Office 12 – Access enhancements
The main themes are:
- Easier to get started
- Adapt to your needs
- Easy to share
- Easy to manage
It’s interesting that none of these seem to address the biggest issue I see which Access usage in the corporate environment which is a concern over the following:
- Data silos being created outside of the companies main applications and databases
- Business logic being captured in departmental systems
- Individuals frittering time away creating local databases
- Interconnects being created between corporate data systems that are unknown to the data owners and architects
However I was most impressed by the fact that in this version of Access less focus seems to have been given to the addition of new features and more focus to the achievement of real business scenarios, in fact this is a trend I noticed throughout all of the Office teams.
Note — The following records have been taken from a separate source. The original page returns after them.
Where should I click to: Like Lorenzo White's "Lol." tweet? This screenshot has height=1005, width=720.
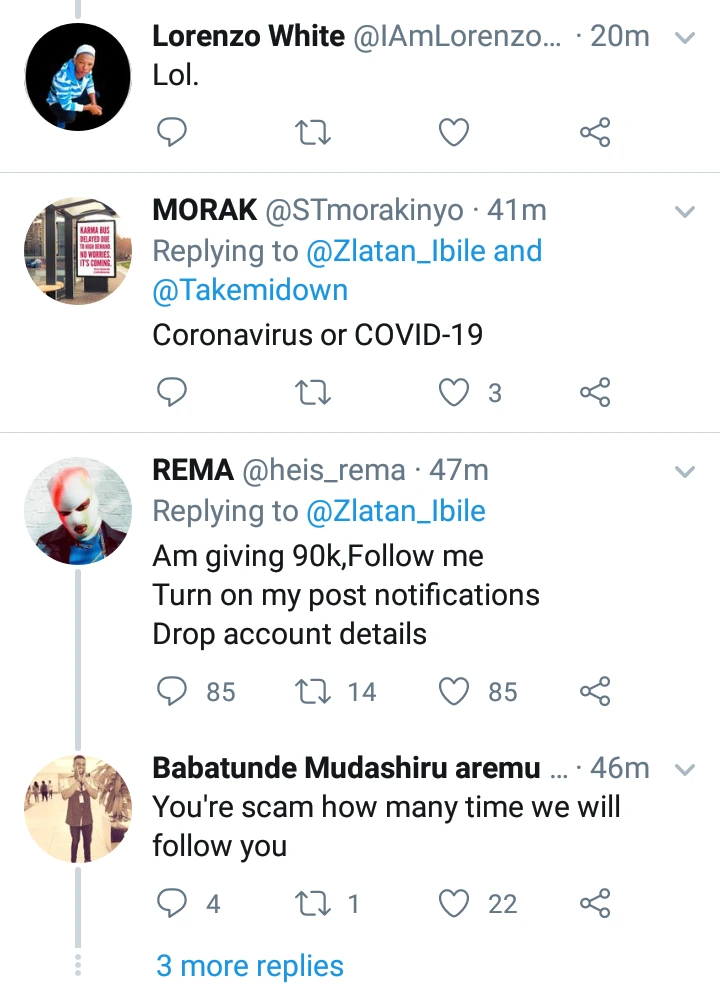(x=455, y=132)
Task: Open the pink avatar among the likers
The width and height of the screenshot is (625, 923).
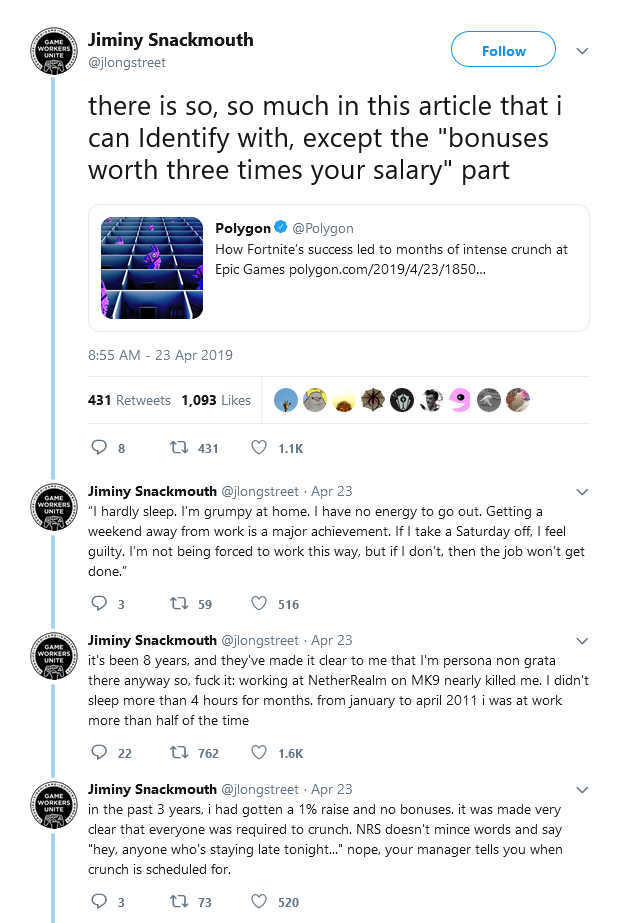Action: click(460, 400)
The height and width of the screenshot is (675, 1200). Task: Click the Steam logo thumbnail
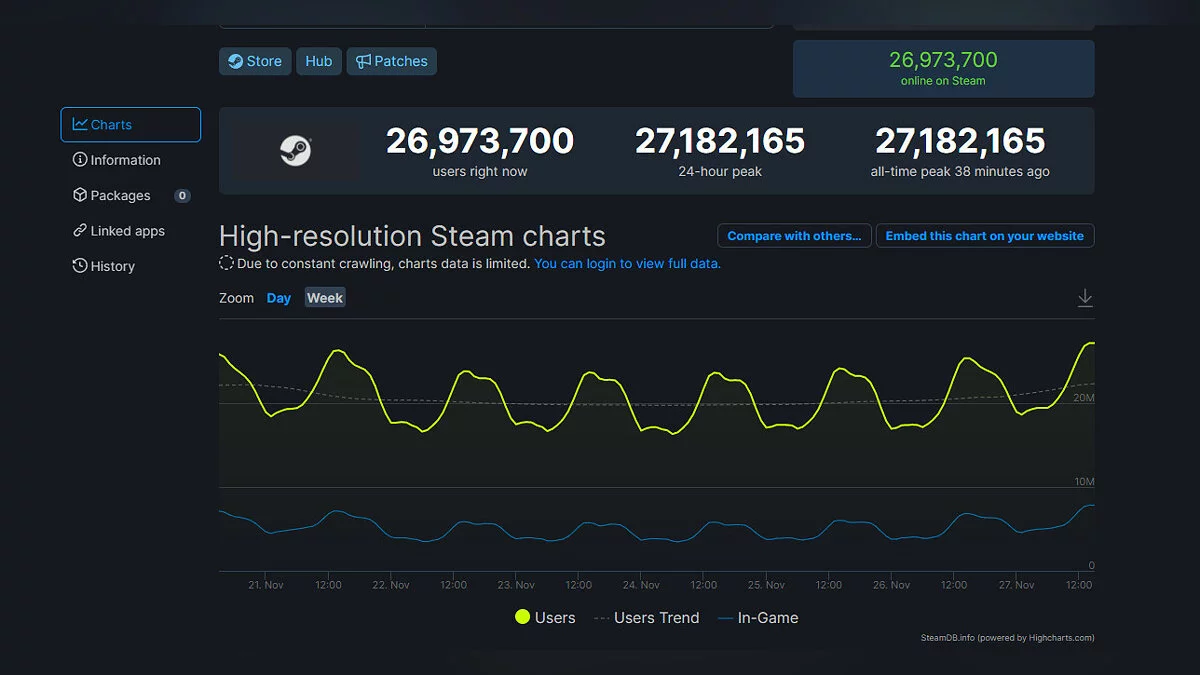tap(295, 151)
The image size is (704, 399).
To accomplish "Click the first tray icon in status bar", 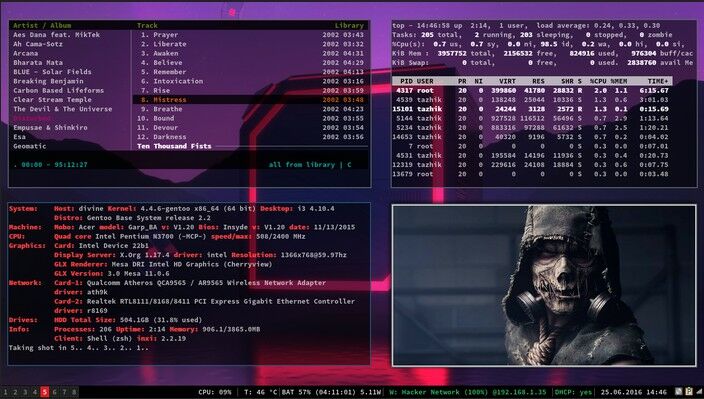I will pos(679,392).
One example of this is the creation of 30+ template applications, these applications are real functional applications and it is clear that by creating these the Access team have identified many functionality gaps that people face when trying to use Access in the wild. Many of these gaps involve workarounds or local code being developed many thousands of times over. This time the Access team will hopefully solve these sort of gaps at source. The template applications focus on the following types of activity:
- Event management
- Contact management
- Issue management
- Task management
- Project management
- ….
Generically Microsoft seems to describe this area of focus as “tracking” applications.
One of the best features in Access 12 is data collection via email. This allows HTML or Infopath forms to be distributed via email to users and the resulting data to be entered into Access when the email reply is received in Outlook 12. This is pretty nice for ad-hoc internal and external data collection scenarios that would have previously been achieved using free text data collection and re-keying.
Core database engine improvements:
- A new database engine has been developed, that supports the same capabilities that are exposed in SharePoint lists. This is the default database engine, although jet is still supported but without the following capabilities:
- Multi-value fields
- Append only fields (great for change logs)
- Attachments fields (attachments are compressed and stored in the database file)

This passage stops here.